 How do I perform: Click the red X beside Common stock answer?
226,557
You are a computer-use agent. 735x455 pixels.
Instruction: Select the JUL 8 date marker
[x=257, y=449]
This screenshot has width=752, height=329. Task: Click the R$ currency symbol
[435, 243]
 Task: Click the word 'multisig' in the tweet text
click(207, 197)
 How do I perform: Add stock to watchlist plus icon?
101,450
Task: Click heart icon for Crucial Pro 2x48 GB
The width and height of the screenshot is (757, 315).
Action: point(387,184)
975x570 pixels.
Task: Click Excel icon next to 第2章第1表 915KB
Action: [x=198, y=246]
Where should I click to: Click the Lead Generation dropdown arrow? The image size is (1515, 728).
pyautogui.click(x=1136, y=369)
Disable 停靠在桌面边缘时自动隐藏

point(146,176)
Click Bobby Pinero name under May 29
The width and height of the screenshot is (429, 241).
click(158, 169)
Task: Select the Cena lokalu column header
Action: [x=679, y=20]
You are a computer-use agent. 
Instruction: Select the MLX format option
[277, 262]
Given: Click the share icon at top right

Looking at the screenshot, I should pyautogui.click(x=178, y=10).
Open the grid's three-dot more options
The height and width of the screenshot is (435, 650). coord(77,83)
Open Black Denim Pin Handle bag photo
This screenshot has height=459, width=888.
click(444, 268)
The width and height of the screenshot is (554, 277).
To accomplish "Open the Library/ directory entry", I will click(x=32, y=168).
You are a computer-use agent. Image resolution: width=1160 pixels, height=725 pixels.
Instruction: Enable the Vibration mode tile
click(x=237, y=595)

○ ○ ○

The records must each be output verbatim, with nothing left out.

 How do I perform: Click the red X beside Common stock answer?
226,557
You are a computer-use agent. 735x455 pixels.
Instruction: Select the JUL 8 date marker
[x=257, y=449]
This screenshot has width=752, height=329. Task: Click the R$ currency symbol
[435, 243]
 Task: Click the word 'multisig' in the tweet text
click(207, 197)
 How do I perform: Add stock to watchlist plus icon?
101,450
Task: Click heart icon for Crucial Pro 2x48 GB
The width and height of the screenshot is (757, 315).
Action: point(387,184)
975x570 pixels.
Task: Click Excel icon next to 第2章第1表 915KB
Action: [x=198, y=246]
Where should I click to: Click the Lead Generation dropdown arrow? The image size is (1515, 728).
pyautogui.click(x=1136, y=369)
Disable 停靠在桌面边缘时自动隐藏

point(146,176)
Click Bobby Pinero name under May 29
The width and height of the screenshot is (429, 241).
click(158, 169)
Task: Select the Cena lokalu column header
Action: [x=679, y=20]
You are a computer-use agent. 
Instruction: Select the MLX format option
[277, 262]
Given: Click the share icon at top right

Looking at the screenshot, I should pyautogui.click(x=178, y=10).
Open the grid's three-dot more options
The height and width of the screenshot is (435, 650). coord(77,83)
Open Black Denim Pin Handle bag photo
This screenshot has height=459, width=888.
click(444, 268)
The width and height of the screenshot is (554, 277).
To accomplish "Open the Library/ directory entry", I will click(x=32, y=168).
You are a computer-use agent. Image resolution: width=1160 pixels, height=725 pixels.
Instruction: Enable the Vibration mode tile
click(x=237, y=595)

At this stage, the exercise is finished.